> [Exercise aim]:
Take the line with "Task: Click the Print button" and every line after it in the entries below, and set them down exactly, without any pictures.

> [Data supplied]:
##########
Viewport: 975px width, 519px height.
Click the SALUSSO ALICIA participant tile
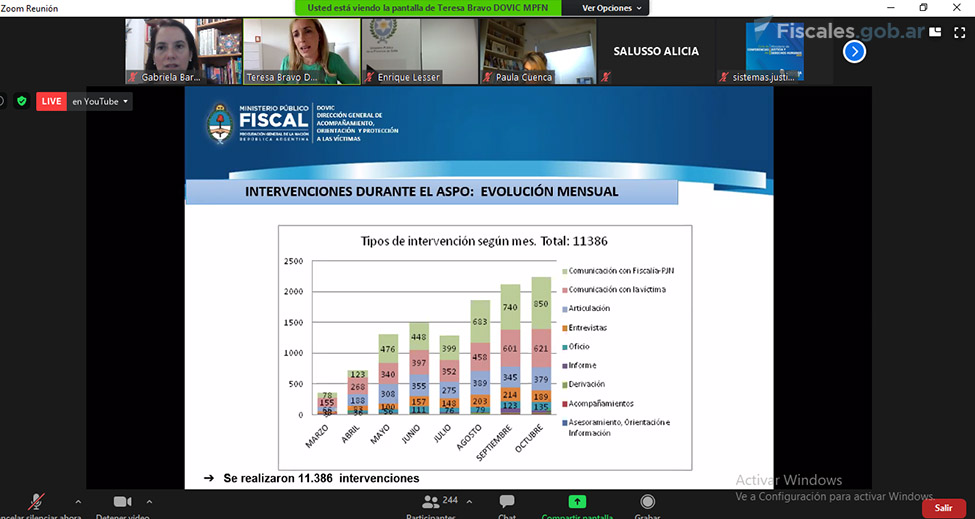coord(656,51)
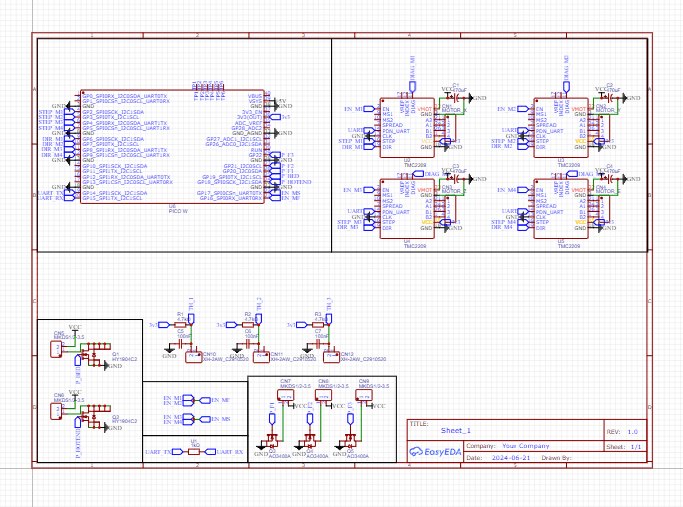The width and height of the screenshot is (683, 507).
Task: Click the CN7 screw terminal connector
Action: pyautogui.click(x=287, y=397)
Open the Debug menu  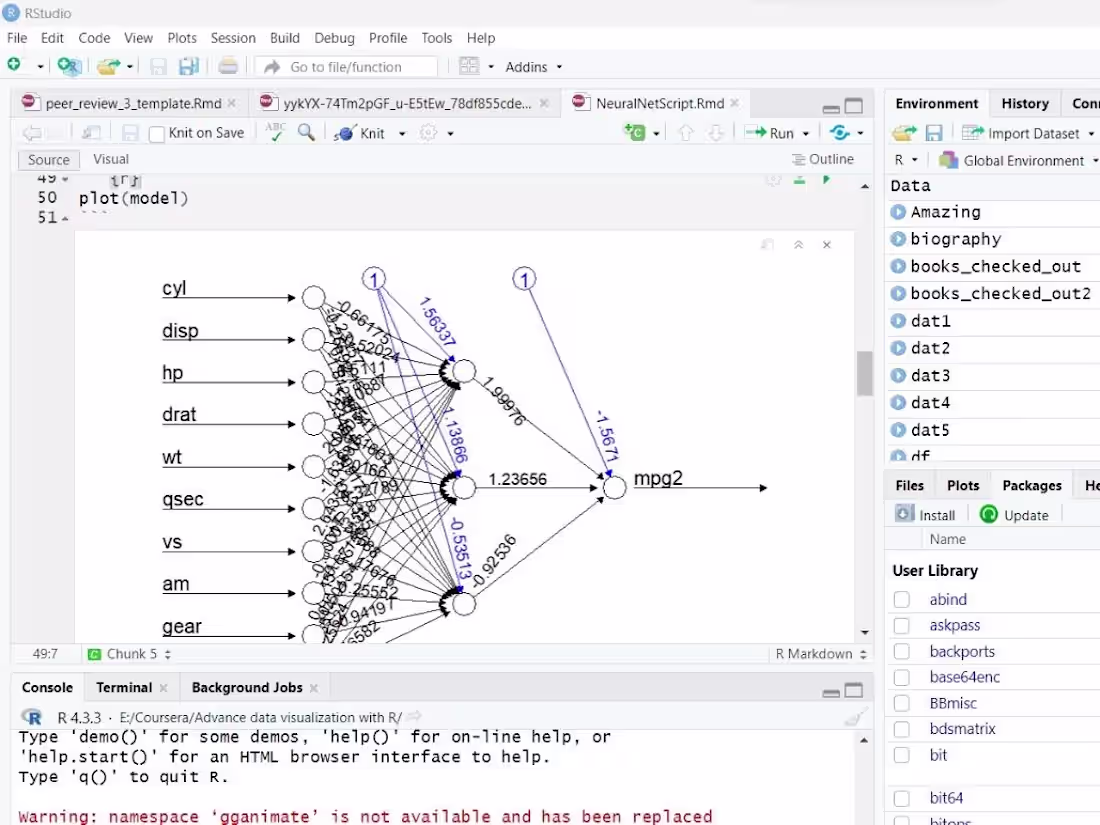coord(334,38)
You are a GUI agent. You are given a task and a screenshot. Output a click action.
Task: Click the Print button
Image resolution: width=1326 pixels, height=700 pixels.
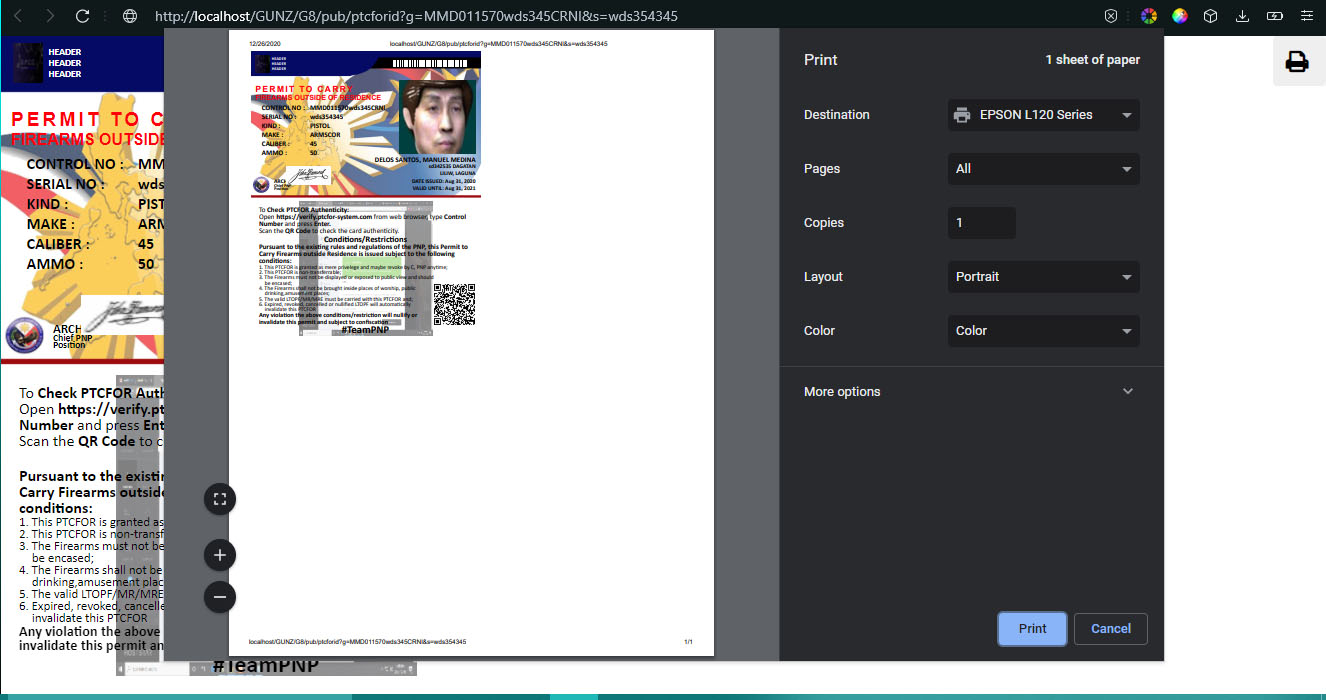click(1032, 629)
##########
> [Exercise solution]:
Task: Click the Print button
Image resolution: width=1326 pixels, height=700 pixels.
click(1032, 629)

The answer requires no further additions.